• **BRIEF**
Ignoring the images, restate the records below word for word.

------------------------------

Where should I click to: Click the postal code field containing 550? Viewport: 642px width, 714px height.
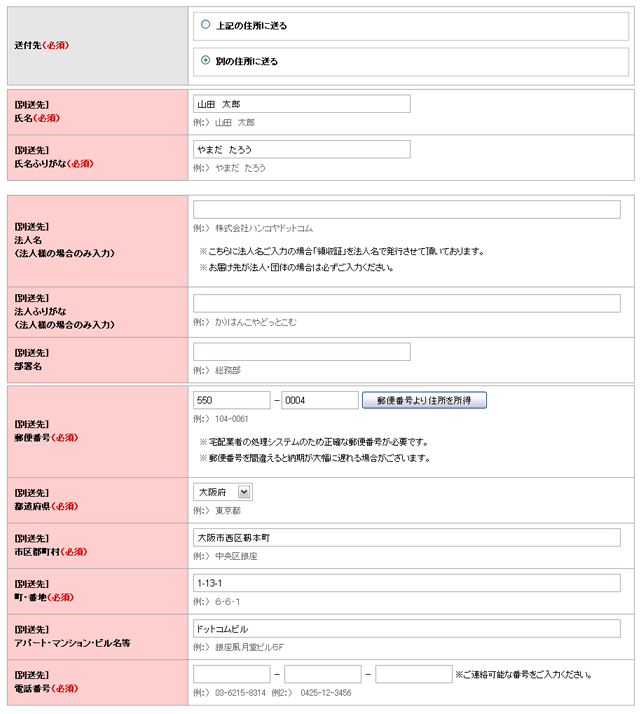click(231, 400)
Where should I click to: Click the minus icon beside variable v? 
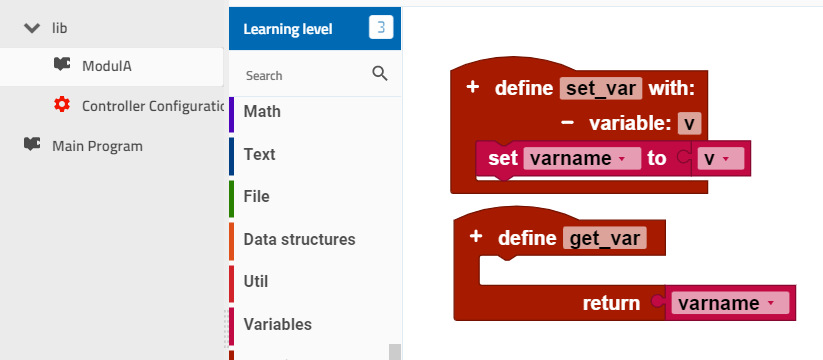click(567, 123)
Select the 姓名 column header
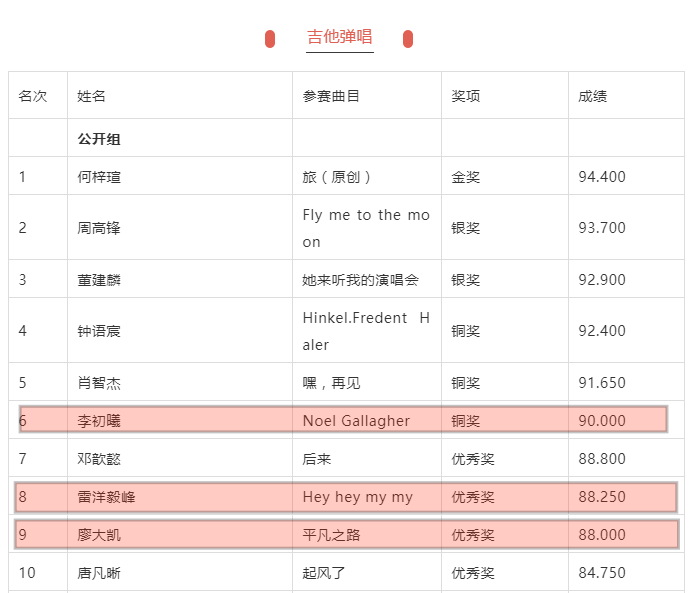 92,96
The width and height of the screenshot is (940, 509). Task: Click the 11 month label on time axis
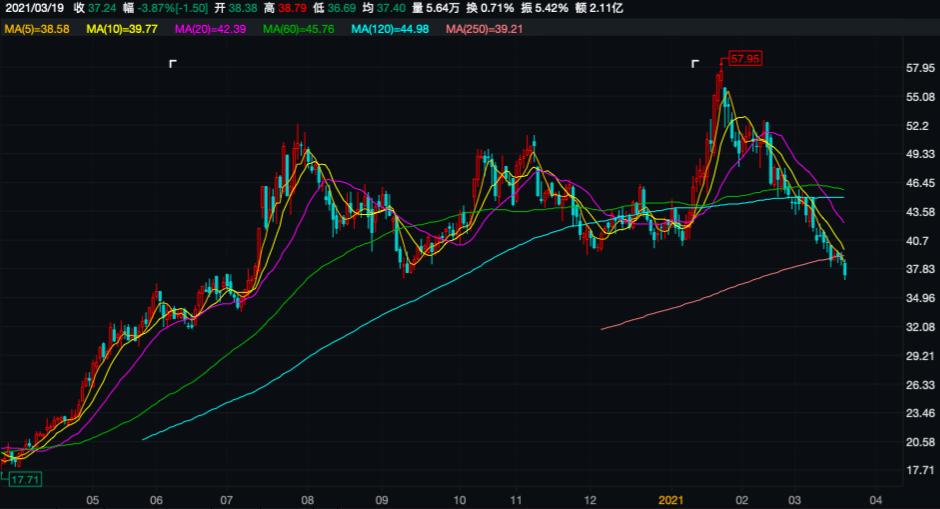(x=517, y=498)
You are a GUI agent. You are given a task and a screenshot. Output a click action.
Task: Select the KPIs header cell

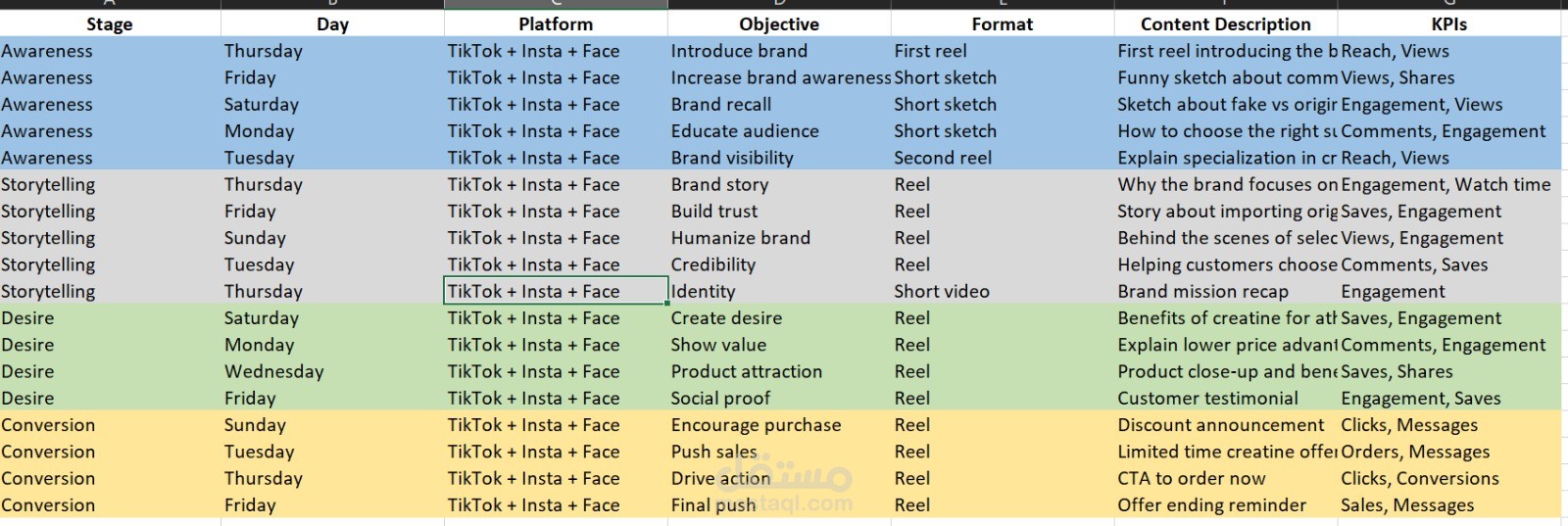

------------------------------

• **EXERCISE SOLUTION**
Where should I click to: Click the postal code field containing 550? Viewport: 642px width, 714px height.
click(231, 400)
Where should I click to: Click the minus icon beside variable v? 
click(567, 123)
Select the 姓名 column header
 92,96
The width and height of the screenshot is (940, 509). Task: Click the 11 month label on time axis
(x=517, y=498)
You are a GUI agent. You are given a task and a screenshot. Output a click action.
Task: Select the KPIs header cell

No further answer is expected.